Si alguno enseña otra cosa, y no se conforma a las sanas palabras de nuestro Señor Jesucristo, y a la doctrina que es conforme a la piedad, está envanecido, nada sabe, y delira acerca de cuestiones y contiendas de palabras».

– 1 Tim. 6:3-4.

Mucho se ha avanzado en materia de doctrina desde los días de los apóstoles hasta hoy. Muchos y buenos libros tienen lugar de privilegio en librerías y bibliotecas del mundo cristiano. Las palabras inspiradas de los escritores bíblicos han sido objeto de estudio por muchas generaciones. Ni Pedro ni Juan hubieran podido sistematizar las verdades bíblicas de manera tan rigurosa como algunos eruditos bíblicos.

Sin embargo, la erudición teológica no siempre va a la par con la piedad. En los últimos días de Pablo, las cosas en el seno de la iglesia habían comenzado a mostrar deterioro, el deterioro propio del conocimiento sin el temor de Dios. Es decir, el conocimiento por puro conocimiento, sin el necesario respaldo de una vida detrás.

Hoy las cosas parecen estar en el mismo punto. Las verdades bíblicas tocan más el intelecto que el corazón. Los dichos que los apóstoles transmitieron desde su propia experiencia, hoy se debaten en ponencias doctorales en escuelas teológicas. Por eso, las palabras del apóstol Pablo resuenan tan perentorias en este momento: «La doctrina que es conforme a la piedad». La doctrina ha de estar refrendada por la piedad. Por decirlo así, la piedad es el sello de calidad de la verdadera doctrina. Las doctrinas fueron dichas para ser vividas, no para ser sistematizadas.

Esto mismo lo vuelve a decir el apóstol en el comienzo de la Epístola a Tito: «Pablo, siervo de Dios y apóstol de Jesucristo, conforme a la fe de los escogidos de Dios y el conocimiento de la verdad que es según la piedad» (1:1). Allá en Timoteo es la doctrina; acá es el conocimiento. Ambas cosas son «según la piedad». Y es que cuando el hombre logra entender ciertas verdades espirituales, y puede defender su posición frente a otras formas de entendimiento, se enorgullece de ello y se alza a sí mismo como defensor y apóstol de su propia interpretación, como si ésta fuera la interpretación del Espíritu Santo.

Si convertimos las verdades en objeto de estudio, antes que objeto de experiencia, entonces estamos errando el camino, y nos exponemos a una caída segura.
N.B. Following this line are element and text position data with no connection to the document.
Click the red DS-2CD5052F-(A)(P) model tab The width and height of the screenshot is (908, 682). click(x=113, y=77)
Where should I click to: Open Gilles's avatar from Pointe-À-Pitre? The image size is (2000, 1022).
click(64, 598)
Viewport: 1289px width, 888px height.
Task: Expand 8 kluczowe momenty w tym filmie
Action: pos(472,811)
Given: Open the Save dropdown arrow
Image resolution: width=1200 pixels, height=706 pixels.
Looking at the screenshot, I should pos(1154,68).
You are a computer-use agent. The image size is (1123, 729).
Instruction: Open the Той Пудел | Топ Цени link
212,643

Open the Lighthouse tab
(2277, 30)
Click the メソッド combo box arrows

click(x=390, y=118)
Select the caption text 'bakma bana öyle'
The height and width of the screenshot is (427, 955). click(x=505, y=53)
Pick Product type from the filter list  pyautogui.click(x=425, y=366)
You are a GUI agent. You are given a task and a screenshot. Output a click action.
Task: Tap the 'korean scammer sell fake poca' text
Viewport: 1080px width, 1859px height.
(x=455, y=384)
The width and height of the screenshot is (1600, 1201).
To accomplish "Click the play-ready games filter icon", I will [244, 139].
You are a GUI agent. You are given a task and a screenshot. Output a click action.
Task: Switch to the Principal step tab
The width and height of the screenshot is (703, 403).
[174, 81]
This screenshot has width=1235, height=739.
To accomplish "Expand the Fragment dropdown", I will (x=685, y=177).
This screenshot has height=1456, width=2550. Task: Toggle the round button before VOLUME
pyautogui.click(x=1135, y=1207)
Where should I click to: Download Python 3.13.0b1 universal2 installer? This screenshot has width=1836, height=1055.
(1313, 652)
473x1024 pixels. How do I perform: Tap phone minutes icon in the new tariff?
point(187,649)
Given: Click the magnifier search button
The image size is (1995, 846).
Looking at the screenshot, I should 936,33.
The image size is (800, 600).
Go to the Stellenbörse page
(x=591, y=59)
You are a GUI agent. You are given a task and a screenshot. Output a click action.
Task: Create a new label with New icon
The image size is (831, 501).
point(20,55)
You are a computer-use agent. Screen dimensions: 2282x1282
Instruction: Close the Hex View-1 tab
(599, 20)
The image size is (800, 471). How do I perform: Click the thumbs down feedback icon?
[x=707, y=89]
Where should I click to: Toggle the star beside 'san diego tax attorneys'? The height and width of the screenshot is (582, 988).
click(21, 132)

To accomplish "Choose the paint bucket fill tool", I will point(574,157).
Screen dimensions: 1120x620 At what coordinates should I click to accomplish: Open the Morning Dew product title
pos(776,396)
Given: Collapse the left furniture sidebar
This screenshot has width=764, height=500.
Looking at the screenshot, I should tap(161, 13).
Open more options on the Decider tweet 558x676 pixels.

La piedad debe alcanzar las aulas de estudio teológico, de la misma manera que la más humilde choza adonde ha llegado la verdad del evangelio. Con el mismo santo temor, con la misma devoción y consagración.

Los días que vivimos son días de prueba para la fe, y la prueba no consiste en contestar correctamente un test acerca de Lutero o Calvino. La prueba de la fe es si ella logra traducirse en una conducta piadosa o no. Si no lo logra, entonces es enteramente aplicable la exhortación apostólica: «Si alguno… no se conforma a… la doctrina que es conforme a la piedad, está envanecido, nada sabe, y delira acerca de cuestiones y contiendas de palabras».